With the parameters above (μ = 5.49×10^-9, N_e = 1.65×10⁶), the infinite-sites expectation for per-site heterozygosity in either daughter population is θ = 4·N_e·μ ≈ 0.0362. vcfsim (via msprime) uses the JC69 finite-sites mutation model by default, so the same site can be hit by repeated or back-mutations and the expected observable proportion of pairwise differences is slightly lower:

π ≈ θ / (1 + 4θ/3) ≈ 0.035

and d_xy between the two populations is slightly higher because of the divergence. F_ST should fall in the 0.1–0.2 range. With only 50 kb of sequence and 10 individuals per population there is substantial sampling noise, so per-window estimates will vary widely; aggregating across windows (see Understanding pixy output) recovers values close to the expectations.

Note

These are theoretical values from neutral coalescent theory. Empirical π in D. melanogaster is lower (≈ 0.005–0.01) because selection and linkage reduce diversity. The simulation used here is neutral, so it reflects the full neutral expectation rather than what is observed in real flies.

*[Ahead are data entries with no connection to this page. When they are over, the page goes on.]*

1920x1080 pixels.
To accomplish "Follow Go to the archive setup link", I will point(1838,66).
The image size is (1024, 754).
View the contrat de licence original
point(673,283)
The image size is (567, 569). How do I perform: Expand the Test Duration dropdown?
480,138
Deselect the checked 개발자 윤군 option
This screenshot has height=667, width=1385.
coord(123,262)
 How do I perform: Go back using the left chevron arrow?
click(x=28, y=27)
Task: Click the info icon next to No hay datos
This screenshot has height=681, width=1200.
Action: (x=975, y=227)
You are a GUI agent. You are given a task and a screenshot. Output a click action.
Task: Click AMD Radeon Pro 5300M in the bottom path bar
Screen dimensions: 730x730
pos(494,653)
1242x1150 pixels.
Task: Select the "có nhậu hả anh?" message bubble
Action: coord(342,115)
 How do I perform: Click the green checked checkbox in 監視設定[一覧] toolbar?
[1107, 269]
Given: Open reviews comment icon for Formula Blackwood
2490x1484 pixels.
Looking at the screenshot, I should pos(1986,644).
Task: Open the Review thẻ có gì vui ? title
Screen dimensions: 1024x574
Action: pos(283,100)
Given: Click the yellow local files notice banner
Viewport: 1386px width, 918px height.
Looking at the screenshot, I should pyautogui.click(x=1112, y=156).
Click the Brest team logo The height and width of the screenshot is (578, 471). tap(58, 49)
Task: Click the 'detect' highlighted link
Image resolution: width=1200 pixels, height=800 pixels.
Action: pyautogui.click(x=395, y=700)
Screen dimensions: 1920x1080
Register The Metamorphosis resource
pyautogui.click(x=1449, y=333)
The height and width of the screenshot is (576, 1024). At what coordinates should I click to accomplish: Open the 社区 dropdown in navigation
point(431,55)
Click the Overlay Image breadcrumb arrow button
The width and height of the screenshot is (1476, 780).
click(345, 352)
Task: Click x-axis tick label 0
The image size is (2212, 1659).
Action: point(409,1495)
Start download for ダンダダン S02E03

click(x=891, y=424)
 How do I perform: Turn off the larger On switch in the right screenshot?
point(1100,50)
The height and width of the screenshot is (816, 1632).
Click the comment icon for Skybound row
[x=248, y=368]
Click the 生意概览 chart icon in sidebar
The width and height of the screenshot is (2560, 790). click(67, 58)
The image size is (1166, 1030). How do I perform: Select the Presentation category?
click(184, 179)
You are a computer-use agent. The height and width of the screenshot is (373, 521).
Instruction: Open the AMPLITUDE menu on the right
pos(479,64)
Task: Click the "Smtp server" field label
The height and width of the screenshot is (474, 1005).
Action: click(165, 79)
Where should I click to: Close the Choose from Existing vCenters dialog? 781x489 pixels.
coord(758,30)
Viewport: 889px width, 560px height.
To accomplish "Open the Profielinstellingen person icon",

Variants of the same data

For testing how pixy handles imperfect data, you can regenerate the VCF with missing data by changing the missingness arguments to vcfsim. A common pair is uniform 5% site-level and 2% genotype-level dropout:

vcfsim ... \
  --percent_missing_sites 0.05 \
  --percent_missing_genotypes 0.02 \
  --output_file dmel_2pop_missing

This is exactly the scenario pixy was designed for: comparing the avg_pi produced by pixy against the theoretical value above demonstrates that the unbiased estimator handles missing data correctly, while the equivalent VCFtools --site-pi call gives a deflated estimate.